Many people often wake up at 3 AM, and if they are feeling anxious, they may find it difficult to fall back asleep. This phenomenon is largely attributed to the sleep cycle.
Throughout the night, individuals experience several sleep cycles. Each cycle begins with light sleep, transitioning into deeper sleep as we enter slow-wave sleep. This is followed by a more active phase known as Rapid Eye Movement (REM) sleep, after which one may wake up before falling back asleep.
Many people often wake up at 3 AM and have difficulty falling back asleep. (Photo: Marcos Mesa Sam Wordley/Shutterstock).

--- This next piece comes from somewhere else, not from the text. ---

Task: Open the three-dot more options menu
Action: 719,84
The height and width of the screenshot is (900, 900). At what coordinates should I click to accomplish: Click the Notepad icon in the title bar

This entire process takes about four hours, meaning if you typically go to bed around 11 PM, you might find yourself wide awake around 3 AM. To avoid disrupting your sleep and staying fully alert, the best approach is to steer clear of negative thought spirals.
Research indicates that people tend to be less rational in their nighttime thoughts compared to during the day, which is why problems often seem much more daunting at 3 AM.
Professor Greg Murray, Director of the Center for Mental Health at Swinburne University of Technology in Australia, noted in a 2021 article for The Conversation that waking up at 3 AM is not a healthy habit to maintain.
According to sleep experts, the wandering thoughts that occur in the early morning are associated with stress, although not directly. Mr. Murray explains that stress does not necessarily cause us to wake up more often at night, but it does make us more aware of it.
Colin Espie, a professor of sleep medicine at the Nuffield Department of Clinical Neurosciences at the University of Oxford, states that when people wake up at night, what often comes to mind is something that happened the day before or something that will happen the next day. Therefore, “making a to-do list can help the brain actively process everything without waking you up,” he says.
According to Nature Neuroscience, short and shallow sleep leads to a buildup of a type of memory-impairing protein (beta-amyloid protein) in the brain. Over time, high levels of beta-amyloid protein can disrupt sleep. Thus, insomnia not only affects your memory the following day but also increases the risk of developing Alzheimer’s disease.
Previous studies have also shown that deep sleep helps to clear beta-amyloid from the brain. Lack of sleep hampers this cleansing process, worsening memory. Therefore, researchers recommend planning work, diet, exercise, and other factors to ensure uninterrupted sleep.